I - Wisdom and Science
  • Philosophy = the love of wisdom
  • For Aristotle, love = desire, wisdom = intuition and scientific knowledge of the most valuable things
    • Goal or end of an activity (thing at which it aims) is key to understanding it
    • Must not only know something is true, but why it is true
    • Fact = must mean that something cannot be otherwise than what it is, it is necessary - if I was not born, it would not violate any law of nature for example. Therefore, I am not a fact but can have facts about our broader species
  • First substance = any individual entity (dog, horse, chair, etc.)
  • Second substance = the species in general
    • Can only have facts about secondary substances
  • The Four Causes (revolves around changes, can be found in every change and don't require an intelligent being)
    1. Place - Motion, or change of place
    2. Substance - the coming to be or passing away of a thing (generation or corruption - conception, death)
    3. Quantity - Growth and diminution (putting on weight)
    4. Quality - alteration in quality (changing colors or getting warm)
  • Form does not mean shape - if stand by fire, getting form of "warmth"
  • Subject = what is undergoing the change
  • In all artificial processes, the agent cause (active element) is external whereas for natural processes, the agent cause is internal
  • Qua = in the function, character or capacity of
  • First cause to try to identify is the end - where will something naturally terminate?
  • Seek form by asking what characteristics distinguish the end from the beginning
  • Identify the matter by asking what received the form
  • Figure out agent by asking what brought about this process? what initiated the change?
  • The Vocabulary of Science
    • Nature = nature of a thing (the cause of something behaving someway)
    • Believed there existed 5 elements - earth, wind, fire, water and ethereal
    • Essential attributes - attributes which something must have in order to be that thing. If it didn't it would be something else
    • Property same as essential attribute but it can only belong to that species (humans and rationality)
  • The Form of Scientific Explanation
    • Demonstration = argument
      • Tightness of fit - how strictly the conclusion follows from the premises
      • Validity - conclusion follows directly from the premises
    • Organon - Six treatises on logic
      • Categories - classification of words (substance, quantity, quality, relation, place, time, position, having, acting, being acted upon)
    • On Interpretation (propositions) - simplest sentences
      • Prior analytics - identify forms of syllogism which are valid (all A are B...)

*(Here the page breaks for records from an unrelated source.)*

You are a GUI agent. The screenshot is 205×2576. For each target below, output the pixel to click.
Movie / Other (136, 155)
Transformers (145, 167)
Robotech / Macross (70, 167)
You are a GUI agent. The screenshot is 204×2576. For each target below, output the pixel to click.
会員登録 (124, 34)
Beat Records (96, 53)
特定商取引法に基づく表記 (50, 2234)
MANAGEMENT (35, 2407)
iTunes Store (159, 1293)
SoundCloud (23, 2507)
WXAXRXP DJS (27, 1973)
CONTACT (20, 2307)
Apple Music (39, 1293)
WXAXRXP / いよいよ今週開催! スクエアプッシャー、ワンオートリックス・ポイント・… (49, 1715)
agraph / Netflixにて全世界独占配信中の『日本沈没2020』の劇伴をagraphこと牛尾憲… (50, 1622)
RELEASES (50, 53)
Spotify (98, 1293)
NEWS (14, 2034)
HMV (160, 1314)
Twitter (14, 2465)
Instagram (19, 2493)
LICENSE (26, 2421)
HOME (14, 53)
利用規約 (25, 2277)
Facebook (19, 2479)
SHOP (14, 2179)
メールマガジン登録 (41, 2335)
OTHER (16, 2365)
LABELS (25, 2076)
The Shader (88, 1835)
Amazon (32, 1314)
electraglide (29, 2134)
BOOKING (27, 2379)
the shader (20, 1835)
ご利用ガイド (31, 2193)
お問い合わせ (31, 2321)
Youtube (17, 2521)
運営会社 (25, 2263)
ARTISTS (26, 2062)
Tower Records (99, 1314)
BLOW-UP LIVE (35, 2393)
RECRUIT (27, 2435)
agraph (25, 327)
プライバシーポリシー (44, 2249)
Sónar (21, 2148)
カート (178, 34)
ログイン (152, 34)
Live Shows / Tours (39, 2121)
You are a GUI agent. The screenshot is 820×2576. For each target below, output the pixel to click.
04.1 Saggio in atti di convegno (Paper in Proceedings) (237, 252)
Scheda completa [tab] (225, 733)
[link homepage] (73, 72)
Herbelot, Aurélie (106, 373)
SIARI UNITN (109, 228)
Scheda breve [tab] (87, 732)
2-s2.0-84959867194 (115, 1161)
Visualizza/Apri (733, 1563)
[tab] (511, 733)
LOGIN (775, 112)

      • Posterior analytics
      • Point of demonstration is to show the fact stated in the conclusion is necessary
      • Something can be self-evident (intuition) or needs evidence to be proven as necessary
  • What Wisdom Knows
    • Most valuable things = most universal principles and causes (metaphysics), the soul and the gods
  • The Soul
    • For the Greeks, soul = whatever gives life to an organism (therefore, all animals and plants have souls too)
    • Only prime matter can create anything but nobody has access to this
    • Aristotle differentiates between actuality and potentiality (and differs depending on POV)
    • Potential = the capability of something to receive form, or the power to act
    • Soul is source of active potentiality
    • Soul is that form which enables an organism to carry out life functions (for humans, soul takes form of a living body or a state of activity)
    • Rationality is also part of the soul and in that sense the soul is immortal
    • Mind or intellect is capable of taking on the form of anything. in this respect, it is like prime matter. it is necessary for the mind to be of no other nature than that of potentiality
    • Aristotle claims that active intellect (agent intellect) is only form of soul which is immortal since it is eternal and does not change
    • All that makes the soul "mine" dies with the body (memories, emotions, desires, etc.)
    • Overall, pretty difficult to determine what Aristotle believed the rational soul is
  • The Gods
    • Determined there is a God(s) as follows - since everything is in motion, there must be a prime mover(s) (an unmoved mover) who started it all
    • Godlike qualities - unchanging awareness of a single object
    • Desire to imitate gods results in spherical movements - this desire is a form of love - love makes the world go round
    • Gods in no way intervened in human events
    • Prayer and sacrifices to these gods would make no sense and best way to serve them is to devote self completely to developing the mind
II - Aristotle's Ethics
  • Ethics is a practical science - knowledge gained for the sake of action
  • 3 cases of complexity - obvious, don't know how to react but once see how "hero" reacts, then obvious, and finally our spontaneous reactions fail us entirely
  • While some situations are instinctive, many times what we fell is learned/cultural
  • Actions determined by emotions felt and how strongly you feel these emotions
  • To feel an emotion not suitable to a situation is to be mentally unbalanced
  • Virtue - feeling the right amount of the relevant emotion for a given situation
    • However, a situation may call for one to get as angry or happy as one could possibly get
  • Vice - feeling either too little or too much of the emotion
  • Aristotle's ethics is concerned with the type of person you are, not every act you commit
  • Doesn't provide rules on how to be virtuous as this is too stagnant and following the rules may sometimes lead you to do the wrong thing
  • In today's culture, virtue is seen as more legalistic and people today have no idea how to inculcate virtue or motivate right behaviors, in ourselves and in others
  • Being in a situation in which we confront powerful desires to do things that are not virtuous is the best test of virtue
  • Virtuous people do not even desire to do what is wrong in the first place
  • Aristotle attempted to make ethics a science - by discovering necessary facts
    • Not as pure as math or physics but studies habits ("second" nature)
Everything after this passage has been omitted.